Just in Time for Giuliani, Evangelicals Rethink Divorce
Timing, as they say, is everything. In recent days, the religious right's discontent with the socially liberal, twice divorced and occasional cross-dressing Rudy Giuliani has begun to fuel rumors of a third party alternative for disgruntled Republican evangelicals. How convenient then for the self-proclaimed mayor of 9/11 that evangelicals themselves are now reconsidering their prohibition on divorce.
That's the story in the current issue of Time magazine.

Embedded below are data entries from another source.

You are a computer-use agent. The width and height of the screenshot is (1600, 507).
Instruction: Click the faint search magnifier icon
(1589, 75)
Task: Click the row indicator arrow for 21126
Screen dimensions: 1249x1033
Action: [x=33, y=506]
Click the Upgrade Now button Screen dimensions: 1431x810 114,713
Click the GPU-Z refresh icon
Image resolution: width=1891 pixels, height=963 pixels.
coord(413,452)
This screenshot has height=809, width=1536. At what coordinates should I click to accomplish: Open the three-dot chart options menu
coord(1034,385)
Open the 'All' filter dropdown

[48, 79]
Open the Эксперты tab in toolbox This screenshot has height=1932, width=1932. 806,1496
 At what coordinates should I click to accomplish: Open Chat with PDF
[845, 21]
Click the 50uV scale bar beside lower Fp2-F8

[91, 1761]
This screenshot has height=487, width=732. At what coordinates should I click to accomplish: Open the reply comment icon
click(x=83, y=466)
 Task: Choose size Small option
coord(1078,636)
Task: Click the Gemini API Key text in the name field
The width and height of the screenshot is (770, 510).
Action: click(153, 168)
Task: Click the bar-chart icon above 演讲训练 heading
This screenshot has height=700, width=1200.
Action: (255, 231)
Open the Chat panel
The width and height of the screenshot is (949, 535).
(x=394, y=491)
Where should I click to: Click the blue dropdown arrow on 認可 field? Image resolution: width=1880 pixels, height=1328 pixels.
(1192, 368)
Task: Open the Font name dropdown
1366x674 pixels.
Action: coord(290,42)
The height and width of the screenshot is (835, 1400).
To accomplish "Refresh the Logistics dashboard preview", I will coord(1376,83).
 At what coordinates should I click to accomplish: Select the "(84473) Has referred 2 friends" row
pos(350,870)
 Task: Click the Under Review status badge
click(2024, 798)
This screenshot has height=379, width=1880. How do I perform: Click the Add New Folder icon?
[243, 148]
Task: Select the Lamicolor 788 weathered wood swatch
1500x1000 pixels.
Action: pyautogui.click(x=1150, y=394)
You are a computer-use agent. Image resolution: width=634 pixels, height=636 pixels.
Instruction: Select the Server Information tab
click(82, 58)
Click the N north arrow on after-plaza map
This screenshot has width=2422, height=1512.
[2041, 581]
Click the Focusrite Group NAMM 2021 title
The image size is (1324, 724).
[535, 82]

Citing an article by British Evangelical scholar David Instone-Brewer in the influential Christianity Today, Time describes a new flexibility among evangelicals in interpreting two key scriptural citations previously seen as barring virtually all divorce. Analyzing both the history and semantics of the citations (apparently, the biblical equivalent of what the meaning of "is" is), Instone-Brewer argues that the "plain sense" of limiting divorce to cases involving adultery and non-Christian spouses isn't as plain as it seems.
And not a moment too soon for Rudy Giuliani. In early October, a Rasmussen poll showed that 27% of Republicans would vote for conservative Christian third party rather than the GOP should Giuliani win the nomination. A more recent survey by the Pew Research Center showed that 55% of white evangelicals "said they would consider a conservative who ran as a third-party candidate" faced with a choice between Hillary Clinton and Rudy Giuliani. (Evangelicals constitute 34% of voters supporting or leaning towards the GOP.) And just weeks ago, leaders of national evangelical groups including James Dobson of Focus on the Family, Tony Perkins of the Family Research Council and conservative godfather Richard Viguerie met in Salt Lake City to consider a third party alternative to Giuliani. While former Arkansas Governor and Baptist minister Mike Huckabee continues to build evangelical support, Giuliani garnered less than 2% in the straw poll the recent Values Voter Summit.
While 60% of the reader reaction to the controversial Christianity Today piece was negative, events on the ground suggest that evangelicals like other conservatives are being mugged by reality. After all, the divorce rate among evangelicals not only tops the national average but at 34% is the highest of any faith group, according to the Barna Research Group. Divorce rates are highest in precisely those red states that voted for George W Bush. (As the New York Times noted in 2004, to avoid splitting up, couples should move to Massachusetts, which features the lowest divorce rate in the country.)
Evangelicals may yet reject Rudy Giuliani and his serial marriages. But at a minimum, in opposing his candidacy over his divorces, they should not cast the first the stone.
UPDATE: Not 24 hours after this piece was posted, Giuliani received the endorsement of Christian Broadcasting Network head Pat Robertson. Robertson deemed the pro-choice New Yorker "more than acceptable to people of faith."